[Dnsmasq-discuss] Google's DNS servers

Tom Metro tmetro+dnsmasq at gmail.com
Sun Jan 17 07:42:35 GMT 2010


Perette Barella wrote:
> Plus then you've got more complexity down the road (more stuff to
> install, need to adapt future code changes to it/it to future code
> changes, maintain configurations that work with it, etc.).

If it proved to be useful, and was integrated into Dnsmasq, there could 
be as few as 2 config settings. One to enable predictive caching. 
Another to set the limit on how many records to cache (either record 
count or percentage of cache to dedicate to pre-seeded records).

The database used to persistently store the list of most frequently 
queried domains could be just a text file (similar to the lease file), 
so no database configuration required.

(There's no need to be able to access random records from the database 
for reading (cache seeding would iterate over them sequentially). You 
might, however, want to be able to write random records to the database 
if you gather statics in real time, rather than analyzing query logs 
after the fact. It's a trade-off between one approach that requires a 
separate analysis process and depends on query logging (or the 
equivalent) or keeping a larger database that can handle random updates 
without showing down queries.)


> All that introduces processing overhead (and memory, etc.).

Obviously there will be a hit on memory...or at least the memory 
available for caching non-seeded records will be reduced. Processing 
overhead might be minimal - at least the impact imposed on Dnsmasq's 
code to respond to and issue queries. Statistical analysis could be 
performed by a separate process. Pre-seeding at startup would need to be 
a separate process or thread.

Simon would know best, but my guess is that it would probably be most 
memory efficient to have Dnsmasq extend its cached record structure in 
memory to add an "auto refresh" flag, which causes the record expiration 
code to refresh that record, rather than expiring it. (Alternatively 
pre-seeding and refreshing could be relegated to a separate process, 
perhaps receiving record expiration events from Dnsmasq via dbus, but 
the second process would then need to have a redundant copy of the 
domains flagged for pre-seeding in memory, or an indexed database. The 
prototype I suggested would use the latter.)

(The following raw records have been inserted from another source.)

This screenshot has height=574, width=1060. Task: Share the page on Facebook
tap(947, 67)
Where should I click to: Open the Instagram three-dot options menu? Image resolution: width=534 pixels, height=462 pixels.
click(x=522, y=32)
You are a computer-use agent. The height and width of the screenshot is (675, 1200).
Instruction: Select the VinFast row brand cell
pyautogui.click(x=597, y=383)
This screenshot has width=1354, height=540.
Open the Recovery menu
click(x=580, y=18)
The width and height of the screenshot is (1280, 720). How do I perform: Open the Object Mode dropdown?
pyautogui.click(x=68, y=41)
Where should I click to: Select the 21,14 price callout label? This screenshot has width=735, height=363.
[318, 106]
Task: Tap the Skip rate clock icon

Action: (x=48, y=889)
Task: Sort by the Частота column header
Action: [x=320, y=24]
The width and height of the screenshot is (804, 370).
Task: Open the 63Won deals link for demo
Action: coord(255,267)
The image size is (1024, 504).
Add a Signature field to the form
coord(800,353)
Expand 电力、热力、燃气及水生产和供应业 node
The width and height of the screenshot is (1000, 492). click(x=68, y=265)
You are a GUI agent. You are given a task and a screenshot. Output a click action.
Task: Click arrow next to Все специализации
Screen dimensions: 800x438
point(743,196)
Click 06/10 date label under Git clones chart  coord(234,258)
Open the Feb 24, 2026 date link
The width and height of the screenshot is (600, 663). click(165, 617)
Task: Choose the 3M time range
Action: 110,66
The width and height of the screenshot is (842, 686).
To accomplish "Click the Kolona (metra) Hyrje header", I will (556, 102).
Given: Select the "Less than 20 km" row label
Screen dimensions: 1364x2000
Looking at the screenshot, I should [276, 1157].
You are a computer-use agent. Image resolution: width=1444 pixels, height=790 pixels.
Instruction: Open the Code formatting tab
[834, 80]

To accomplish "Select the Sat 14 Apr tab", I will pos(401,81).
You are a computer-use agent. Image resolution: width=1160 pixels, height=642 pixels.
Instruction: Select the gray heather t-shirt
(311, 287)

> ...introduce a lot of complexity because you need algorithms making
> somewhat subjective calls on what to keep in caches, etc.

I don't think it would be all that complex or subjective. Caching 
algorithms are fairly well understood, and the rules for what to keep 
should be fairly simple. But it wouldn't be a trivial change, if integrated.

  -Tom

-- 
Tom Metro
Venture Logic, Newton, MA, USA
"Enterprise solutions through open source."